Collected data entries
====

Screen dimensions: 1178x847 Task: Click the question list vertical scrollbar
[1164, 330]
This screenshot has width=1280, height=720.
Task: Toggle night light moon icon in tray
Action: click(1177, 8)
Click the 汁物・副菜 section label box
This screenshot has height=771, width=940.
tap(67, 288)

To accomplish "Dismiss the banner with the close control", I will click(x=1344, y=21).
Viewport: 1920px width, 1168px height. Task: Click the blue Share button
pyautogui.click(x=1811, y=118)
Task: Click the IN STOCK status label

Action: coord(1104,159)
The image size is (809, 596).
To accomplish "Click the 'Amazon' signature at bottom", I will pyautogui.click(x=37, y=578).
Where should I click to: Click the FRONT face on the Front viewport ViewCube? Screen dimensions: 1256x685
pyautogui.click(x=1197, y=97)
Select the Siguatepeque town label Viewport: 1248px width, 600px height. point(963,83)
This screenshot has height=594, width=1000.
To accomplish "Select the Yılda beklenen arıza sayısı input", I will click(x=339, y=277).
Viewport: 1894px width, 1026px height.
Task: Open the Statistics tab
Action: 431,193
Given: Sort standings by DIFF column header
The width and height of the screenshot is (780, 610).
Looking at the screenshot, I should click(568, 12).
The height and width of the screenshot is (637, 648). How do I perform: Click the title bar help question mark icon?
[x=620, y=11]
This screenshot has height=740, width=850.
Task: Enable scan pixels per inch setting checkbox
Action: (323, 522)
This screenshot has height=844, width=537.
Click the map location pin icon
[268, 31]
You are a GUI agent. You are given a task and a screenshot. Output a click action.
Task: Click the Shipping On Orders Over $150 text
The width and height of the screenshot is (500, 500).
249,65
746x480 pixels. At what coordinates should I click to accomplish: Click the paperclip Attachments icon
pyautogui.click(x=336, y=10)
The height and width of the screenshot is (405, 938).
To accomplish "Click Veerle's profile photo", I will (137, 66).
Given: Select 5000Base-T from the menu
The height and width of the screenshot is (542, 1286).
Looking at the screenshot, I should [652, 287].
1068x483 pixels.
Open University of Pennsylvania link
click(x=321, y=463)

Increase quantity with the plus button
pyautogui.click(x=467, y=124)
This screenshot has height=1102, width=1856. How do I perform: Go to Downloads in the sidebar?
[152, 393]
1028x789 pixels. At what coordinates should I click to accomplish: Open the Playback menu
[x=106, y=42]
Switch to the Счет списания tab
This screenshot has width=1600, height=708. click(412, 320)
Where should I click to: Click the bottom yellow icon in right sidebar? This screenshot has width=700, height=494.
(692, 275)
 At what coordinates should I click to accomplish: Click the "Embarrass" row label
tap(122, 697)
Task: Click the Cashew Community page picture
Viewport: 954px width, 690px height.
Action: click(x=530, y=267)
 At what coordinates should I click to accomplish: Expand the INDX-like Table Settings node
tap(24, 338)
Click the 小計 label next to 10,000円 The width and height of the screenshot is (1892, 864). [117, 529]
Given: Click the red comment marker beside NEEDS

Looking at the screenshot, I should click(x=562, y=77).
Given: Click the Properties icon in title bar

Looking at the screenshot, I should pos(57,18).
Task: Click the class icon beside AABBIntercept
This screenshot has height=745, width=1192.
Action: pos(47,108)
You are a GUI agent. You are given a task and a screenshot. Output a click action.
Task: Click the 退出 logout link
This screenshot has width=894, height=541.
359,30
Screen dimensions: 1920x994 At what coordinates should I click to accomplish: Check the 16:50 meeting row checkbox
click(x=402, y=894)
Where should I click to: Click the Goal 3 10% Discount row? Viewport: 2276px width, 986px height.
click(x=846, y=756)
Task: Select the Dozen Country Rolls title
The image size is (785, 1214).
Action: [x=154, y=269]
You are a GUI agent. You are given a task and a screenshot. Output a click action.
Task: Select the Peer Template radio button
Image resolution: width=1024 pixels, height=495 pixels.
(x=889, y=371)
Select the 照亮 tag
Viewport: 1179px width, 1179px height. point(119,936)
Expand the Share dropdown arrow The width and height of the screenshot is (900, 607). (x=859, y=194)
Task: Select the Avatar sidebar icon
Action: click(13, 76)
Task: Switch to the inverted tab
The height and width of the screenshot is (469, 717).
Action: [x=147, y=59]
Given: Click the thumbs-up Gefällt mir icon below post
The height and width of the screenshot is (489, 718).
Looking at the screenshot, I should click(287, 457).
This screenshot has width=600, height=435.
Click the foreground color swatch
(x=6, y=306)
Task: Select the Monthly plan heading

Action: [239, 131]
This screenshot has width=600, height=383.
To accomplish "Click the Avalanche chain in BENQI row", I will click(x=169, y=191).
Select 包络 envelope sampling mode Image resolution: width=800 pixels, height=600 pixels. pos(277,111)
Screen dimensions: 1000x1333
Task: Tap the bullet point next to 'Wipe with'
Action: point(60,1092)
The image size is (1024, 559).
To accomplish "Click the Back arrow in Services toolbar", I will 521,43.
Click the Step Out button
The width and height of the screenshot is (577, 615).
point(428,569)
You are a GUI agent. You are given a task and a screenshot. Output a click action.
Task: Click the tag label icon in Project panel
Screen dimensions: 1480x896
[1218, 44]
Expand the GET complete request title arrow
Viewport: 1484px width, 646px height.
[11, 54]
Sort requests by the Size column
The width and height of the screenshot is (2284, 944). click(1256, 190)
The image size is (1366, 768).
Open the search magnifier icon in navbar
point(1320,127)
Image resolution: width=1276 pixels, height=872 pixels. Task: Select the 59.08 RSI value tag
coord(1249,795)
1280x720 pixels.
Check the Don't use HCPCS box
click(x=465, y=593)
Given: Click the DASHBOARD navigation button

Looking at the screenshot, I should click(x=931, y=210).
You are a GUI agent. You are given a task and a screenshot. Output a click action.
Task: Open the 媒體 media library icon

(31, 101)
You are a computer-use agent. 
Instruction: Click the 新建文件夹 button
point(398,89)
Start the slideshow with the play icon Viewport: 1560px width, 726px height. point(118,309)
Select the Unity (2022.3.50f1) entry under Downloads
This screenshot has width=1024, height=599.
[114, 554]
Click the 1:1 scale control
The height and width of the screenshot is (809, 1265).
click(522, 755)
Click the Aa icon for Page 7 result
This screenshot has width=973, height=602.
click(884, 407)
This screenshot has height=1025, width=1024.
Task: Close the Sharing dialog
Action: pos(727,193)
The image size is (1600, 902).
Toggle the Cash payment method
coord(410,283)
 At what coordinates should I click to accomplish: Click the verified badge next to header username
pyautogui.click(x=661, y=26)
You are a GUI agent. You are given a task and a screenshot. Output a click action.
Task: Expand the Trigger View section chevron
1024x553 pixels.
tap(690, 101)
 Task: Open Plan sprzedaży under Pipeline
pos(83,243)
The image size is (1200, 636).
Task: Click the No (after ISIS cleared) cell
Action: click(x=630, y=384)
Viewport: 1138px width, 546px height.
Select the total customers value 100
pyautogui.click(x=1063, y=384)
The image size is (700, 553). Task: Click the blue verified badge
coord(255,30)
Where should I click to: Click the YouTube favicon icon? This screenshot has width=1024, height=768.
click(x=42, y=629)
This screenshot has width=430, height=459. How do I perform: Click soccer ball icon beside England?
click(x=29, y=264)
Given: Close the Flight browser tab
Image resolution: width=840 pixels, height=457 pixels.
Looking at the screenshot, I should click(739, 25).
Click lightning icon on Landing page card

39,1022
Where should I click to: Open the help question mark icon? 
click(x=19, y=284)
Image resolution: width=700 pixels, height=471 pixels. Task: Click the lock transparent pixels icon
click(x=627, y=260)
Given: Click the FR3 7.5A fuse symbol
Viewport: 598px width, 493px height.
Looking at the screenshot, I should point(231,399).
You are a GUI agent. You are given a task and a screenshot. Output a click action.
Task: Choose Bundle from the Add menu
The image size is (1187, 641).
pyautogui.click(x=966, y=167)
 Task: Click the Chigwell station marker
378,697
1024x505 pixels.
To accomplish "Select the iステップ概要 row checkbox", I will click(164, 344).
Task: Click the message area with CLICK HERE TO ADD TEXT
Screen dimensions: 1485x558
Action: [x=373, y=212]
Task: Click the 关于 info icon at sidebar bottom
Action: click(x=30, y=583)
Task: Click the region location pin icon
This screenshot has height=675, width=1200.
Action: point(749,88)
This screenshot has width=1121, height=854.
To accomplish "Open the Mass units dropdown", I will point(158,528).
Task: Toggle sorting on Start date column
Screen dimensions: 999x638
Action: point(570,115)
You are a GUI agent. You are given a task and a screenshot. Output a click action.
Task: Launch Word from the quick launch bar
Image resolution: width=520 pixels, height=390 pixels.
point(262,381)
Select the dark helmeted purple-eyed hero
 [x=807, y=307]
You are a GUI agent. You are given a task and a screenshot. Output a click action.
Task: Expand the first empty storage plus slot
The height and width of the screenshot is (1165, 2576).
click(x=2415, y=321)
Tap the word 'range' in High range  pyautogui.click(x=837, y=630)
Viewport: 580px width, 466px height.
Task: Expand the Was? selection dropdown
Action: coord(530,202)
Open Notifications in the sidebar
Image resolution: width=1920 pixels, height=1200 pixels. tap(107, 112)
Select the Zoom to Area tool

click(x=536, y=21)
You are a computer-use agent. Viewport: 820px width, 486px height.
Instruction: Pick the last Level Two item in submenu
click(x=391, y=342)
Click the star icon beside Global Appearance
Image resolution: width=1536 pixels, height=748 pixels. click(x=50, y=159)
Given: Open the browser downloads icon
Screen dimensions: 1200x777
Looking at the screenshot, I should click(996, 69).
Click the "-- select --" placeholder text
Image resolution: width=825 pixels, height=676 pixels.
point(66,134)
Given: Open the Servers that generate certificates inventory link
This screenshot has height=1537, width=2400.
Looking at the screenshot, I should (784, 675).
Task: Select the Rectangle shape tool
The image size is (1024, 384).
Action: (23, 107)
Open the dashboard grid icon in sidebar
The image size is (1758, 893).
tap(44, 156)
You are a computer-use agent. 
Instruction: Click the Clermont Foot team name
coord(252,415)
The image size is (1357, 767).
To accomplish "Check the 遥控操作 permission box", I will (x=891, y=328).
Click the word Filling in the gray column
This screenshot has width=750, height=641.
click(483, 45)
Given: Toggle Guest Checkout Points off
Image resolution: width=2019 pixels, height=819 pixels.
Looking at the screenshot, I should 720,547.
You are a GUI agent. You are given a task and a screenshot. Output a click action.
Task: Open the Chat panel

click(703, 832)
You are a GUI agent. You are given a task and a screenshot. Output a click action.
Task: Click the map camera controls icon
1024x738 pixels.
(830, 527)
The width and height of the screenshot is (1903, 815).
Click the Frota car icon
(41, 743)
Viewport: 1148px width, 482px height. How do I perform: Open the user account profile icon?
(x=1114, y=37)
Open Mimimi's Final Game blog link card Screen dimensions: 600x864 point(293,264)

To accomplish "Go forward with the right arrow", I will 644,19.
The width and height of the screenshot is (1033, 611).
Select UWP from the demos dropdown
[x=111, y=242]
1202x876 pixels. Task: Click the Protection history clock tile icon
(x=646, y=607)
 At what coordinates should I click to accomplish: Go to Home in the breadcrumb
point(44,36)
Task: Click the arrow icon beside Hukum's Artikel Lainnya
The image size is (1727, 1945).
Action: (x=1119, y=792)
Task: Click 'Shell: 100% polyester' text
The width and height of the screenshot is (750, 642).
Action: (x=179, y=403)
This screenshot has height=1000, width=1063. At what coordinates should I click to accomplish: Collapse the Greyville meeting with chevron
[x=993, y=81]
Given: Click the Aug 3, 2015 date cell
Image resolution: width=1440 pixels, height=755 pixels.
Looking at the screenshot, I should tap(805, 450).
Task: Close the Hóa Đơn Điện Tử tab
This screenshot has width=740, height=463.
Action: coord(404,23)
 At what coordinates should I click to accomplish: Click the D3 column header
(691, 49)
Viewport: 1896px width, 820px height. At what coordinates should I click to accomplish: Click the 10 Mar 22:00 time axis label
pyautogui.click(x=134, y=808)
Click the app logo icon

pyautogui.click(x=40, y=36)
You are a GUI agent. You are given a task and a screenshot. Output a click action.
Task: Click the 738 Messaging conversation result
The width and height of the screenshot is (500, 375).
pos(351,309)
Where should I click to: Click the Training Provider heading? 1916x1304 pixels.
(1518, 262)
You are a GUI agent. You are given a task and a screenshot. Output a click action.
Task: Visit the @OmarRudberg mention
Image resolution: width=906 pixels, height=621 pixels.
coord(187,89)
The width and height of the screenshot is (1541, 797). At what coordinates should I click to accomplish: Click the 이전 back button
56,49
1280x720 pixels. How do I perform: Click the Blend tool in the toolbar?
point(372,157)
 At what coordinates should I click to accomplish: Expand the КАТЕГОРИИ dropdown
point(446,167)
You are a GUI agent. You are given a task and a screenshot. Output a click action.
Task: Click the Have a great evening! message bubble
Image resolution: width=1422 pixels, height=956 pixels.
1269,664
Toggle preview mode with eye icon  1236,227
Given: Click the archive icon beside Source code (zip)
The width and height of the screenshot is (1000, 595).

====

● EXERCISE DIRECTIONS: Lines of the data above that include the string "Start" must each be copied.

● ANSWER FOR THE TASK:
Start the slideshow with the play icon Viewport: 1560px width, 726px height. point(118,309)
Task: Toggle sorting on Start date column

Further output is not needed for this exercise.